> [How to complete this task]: Repeat the listing verbatim. Drop any pictures.

> [Data section]:
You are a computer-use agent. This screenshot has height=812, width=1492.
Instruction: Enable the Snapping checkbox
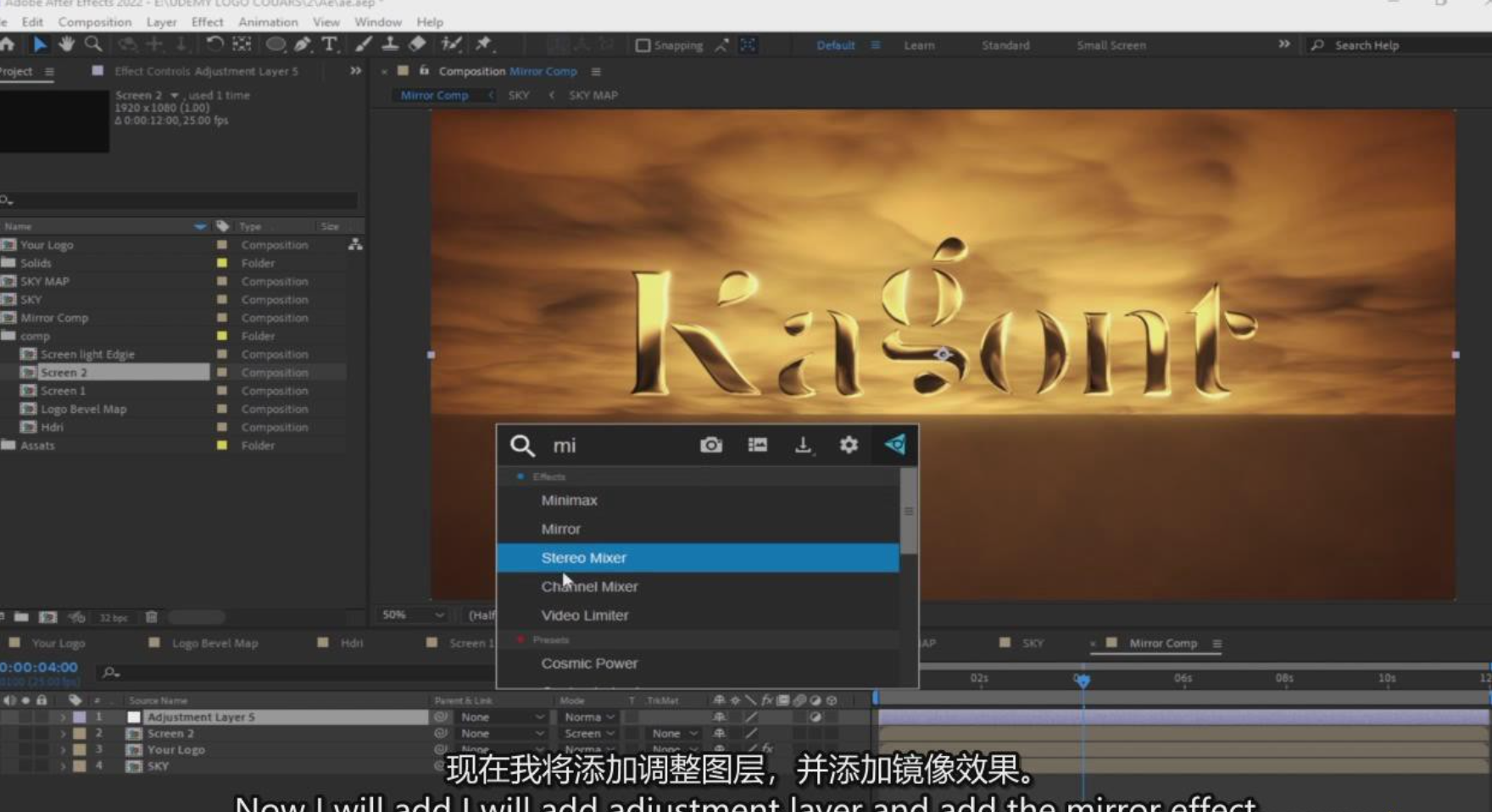click(x=643, y=46)
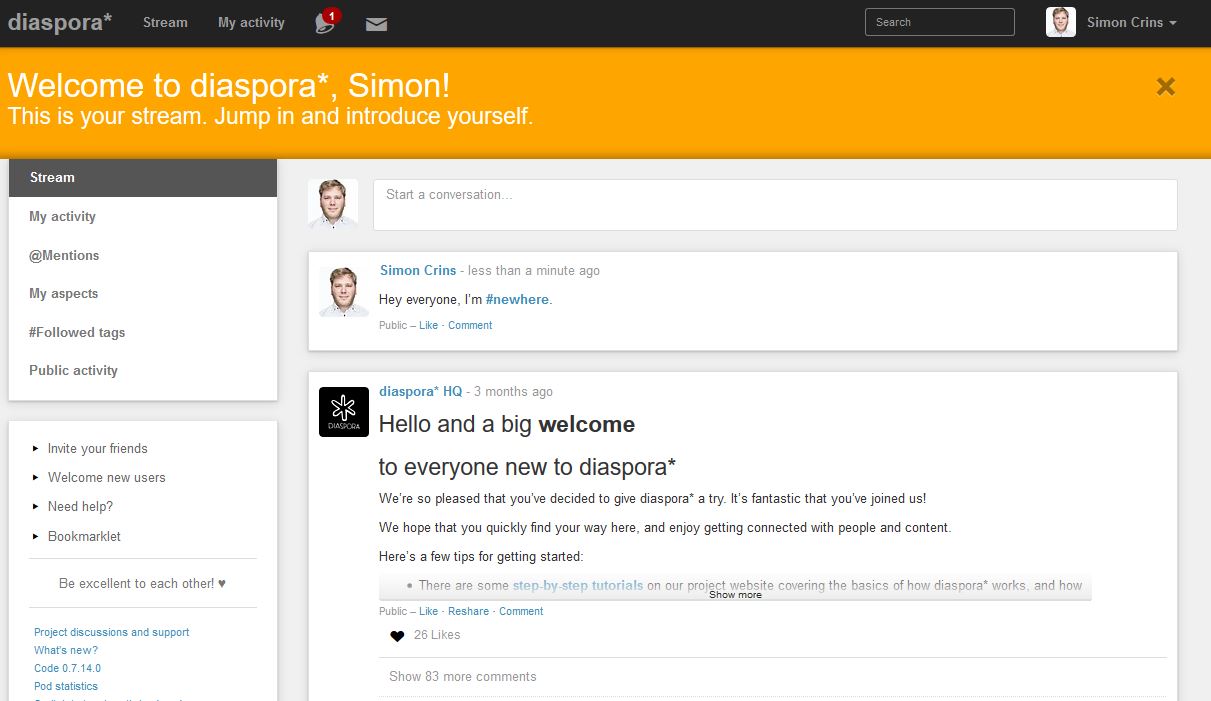Expand the Need help? section
This screenshot has height=701, width=1211.
pyautogui.click(x=80, y=507)
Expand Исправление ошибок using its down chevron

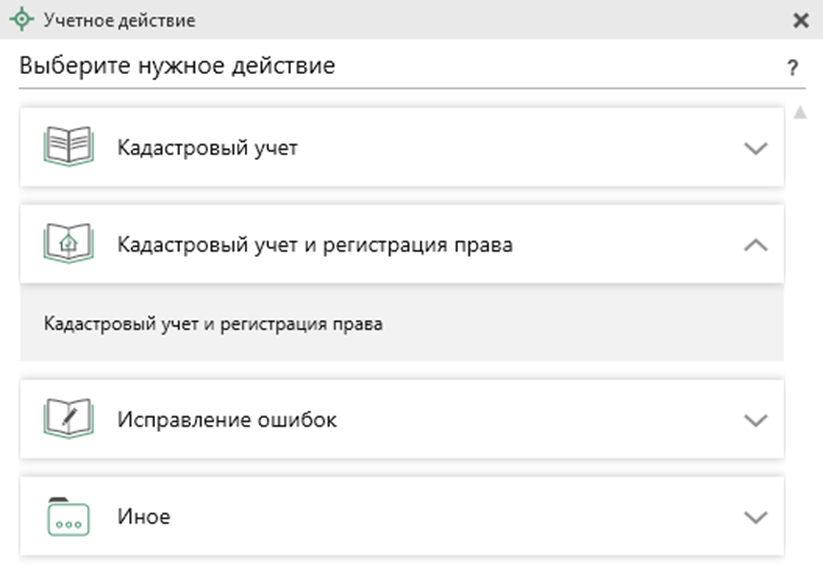click(756, 420)
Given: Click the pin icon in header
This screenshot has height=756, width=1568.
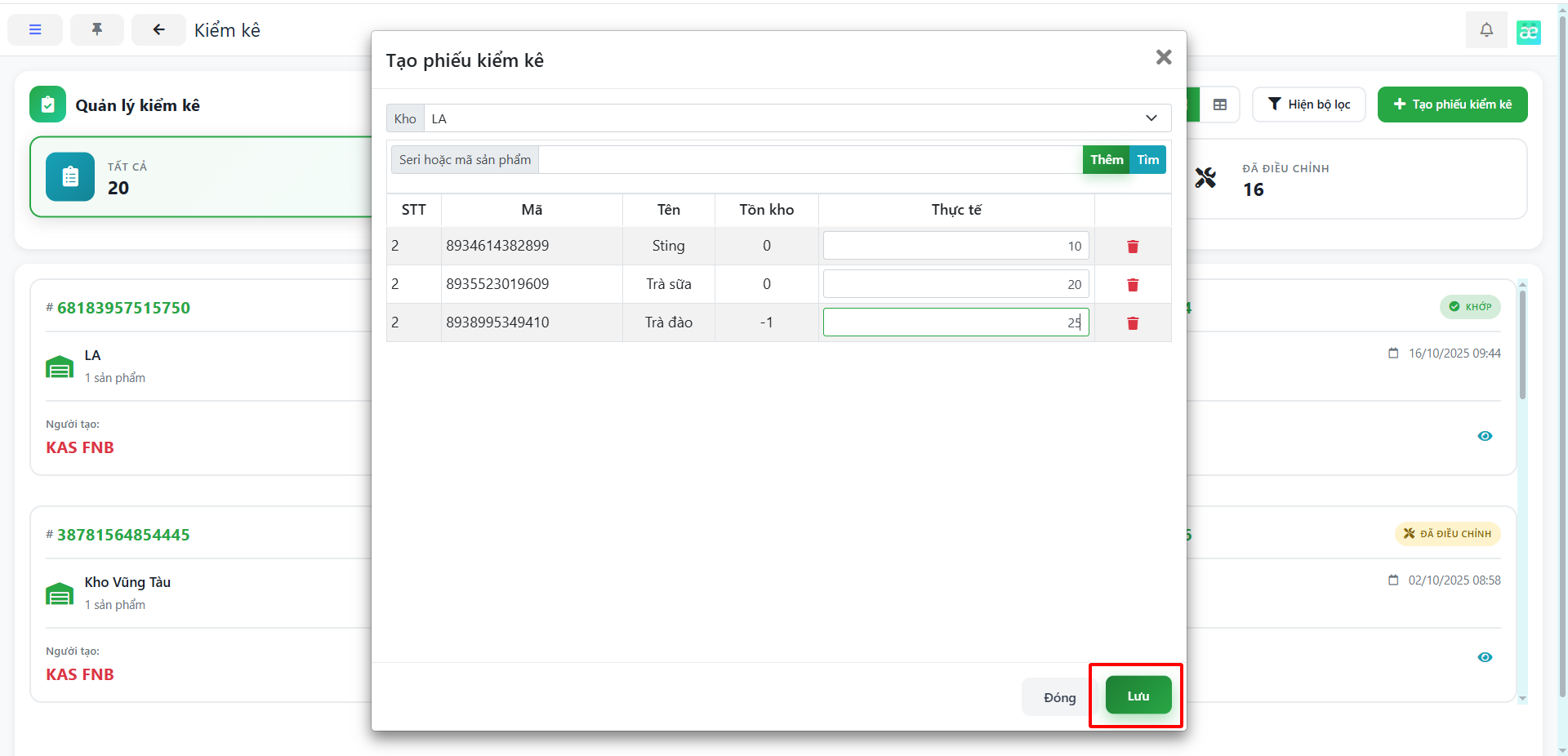Looking at the screenshot, I should (97, 30).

> [Solution below]:
You are a computer-use agent. This screenshot has height=812, width=1492.
Instruction: Enable the Snapping checkbox
click(x=643, y=46)
Expand the Need help? section
This screenshot has height=701, width=1211.
pyautogui.click(x=80, y=507)
Expand Исправление ошибок using its down chevron

click(756, 420)
Given: Click the pin icon in header
This screenshot has height=756, width=1568.
Looking at the screenshot, I should (97, 30).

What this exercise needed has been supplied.